The TOML file is the source of truth. You can edit it by hand in any text editor — or in the Toolbox’s Markdown Editor — when you need to adjust something the Wizard doesn’t expose. Common reasons: long agent prompts authored elsewhere, fine-tuning MCP env templates, or adding a settings field variant that has no preset.

After editing, restart Viberia (or reload from the Building Type Drawer) to pick up the change. If you break the TOML schema, the building fails to load and you’ll see an error pointing at the file — repair it or re-run the Wizard to regenerate a clean version.

You can also re-open the Wizard for an existing kind by selecting it from the Building Type Drawer and choosing “Edit.” The Wizard parses the on-disk TOML back into form state so you can pick up where you left off.

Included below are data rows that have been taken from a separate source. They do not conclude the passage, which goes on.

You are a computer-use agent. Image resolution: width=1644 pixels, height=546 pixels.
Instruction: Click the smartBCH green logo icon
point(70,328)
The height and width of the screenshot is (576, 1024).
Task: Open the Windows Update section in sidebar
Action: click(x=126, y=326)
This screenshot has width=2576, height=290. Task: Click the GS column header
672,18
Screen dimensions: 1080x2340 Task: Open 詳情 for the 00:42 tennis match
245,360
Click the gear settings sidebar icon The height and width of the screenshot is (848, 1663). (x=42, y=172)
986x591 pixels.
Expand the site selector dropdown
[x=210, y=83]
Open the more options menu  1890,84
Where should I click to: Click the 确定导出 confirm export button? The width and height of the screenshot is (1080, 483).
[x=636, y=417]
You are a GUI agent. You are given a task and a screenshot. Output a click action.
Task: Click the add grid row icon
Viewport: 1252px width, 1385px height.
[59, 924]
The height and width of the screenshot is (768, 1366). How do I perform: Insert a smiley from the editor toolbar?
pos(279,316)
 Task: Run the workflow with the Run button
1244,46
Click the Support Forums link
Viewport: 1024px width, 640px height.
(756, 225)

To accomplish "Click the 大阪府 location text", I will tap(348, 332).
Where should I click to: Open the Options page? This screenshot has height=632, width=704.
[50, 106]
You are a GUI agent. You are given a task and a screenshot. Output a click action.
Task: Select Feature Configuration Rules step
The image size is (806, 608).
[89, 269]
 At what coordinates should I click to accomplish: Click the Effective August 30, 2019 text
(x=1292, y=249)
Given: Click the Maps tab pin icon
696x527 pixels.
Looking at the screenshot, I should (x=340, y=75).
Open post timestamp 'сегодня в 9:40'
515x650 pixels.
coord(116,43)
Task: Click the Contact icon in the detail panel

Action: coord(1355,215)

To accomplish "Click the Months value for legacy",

  • Save a working prototype. Configure a GenericBuilding on the fly, then promote the same shape into a reusable kind once the team works.
  • Wrap an internal tool. Author a Webpage Mode building pointing at a Grafana dashboard or Notion workspace, with agents alongside that can act against what you’re seeing.
  • Build a domain-specific helper. A “Helpdesk” with a Triager and Responder; a “ResearchLab” with a Searcher and Summarizer.
  • Standardize team templates. Author one “FeatureSquad” kind and drop instances into every product project so every team starts identical.
  • Bundle MCP integrations. Define MCP templates plus the settings fields they need, so users of the kind get a working integration with a single field to fill in.
  • Six agents per building is a hard cap in step three. If you need more, split into two buildings.
  • PascalCase kinds only. Kinds with spaces, hyphens, or lowercase first letters won’t validate.
  • Webpage Mode requires a URL settings field. You must define one in step five before switching the mode in step six; the Wizard surfaces an inline warning otherwise.
  • Editing the kind doesn’t update existing instances. Buildings you’ve already placed keep whatever per-instance settings they had at placement time. To pick up new defaults across the board, you’ll need to re-place or manually update each instance.
  • TOML round-trip is best-effort. Most fields parse cleanly, but unusual hand-edits (comments in unexpected places, unsupported field types) can trigger a warning that the form state is incomplete. The TOML on disk is still the source of truth.
  • Sharing is manual. Custom kinds live in files on your machine. To share a kind with a teammate, send them the building folder; Viberia has no built-in registry for swapping kinds across users.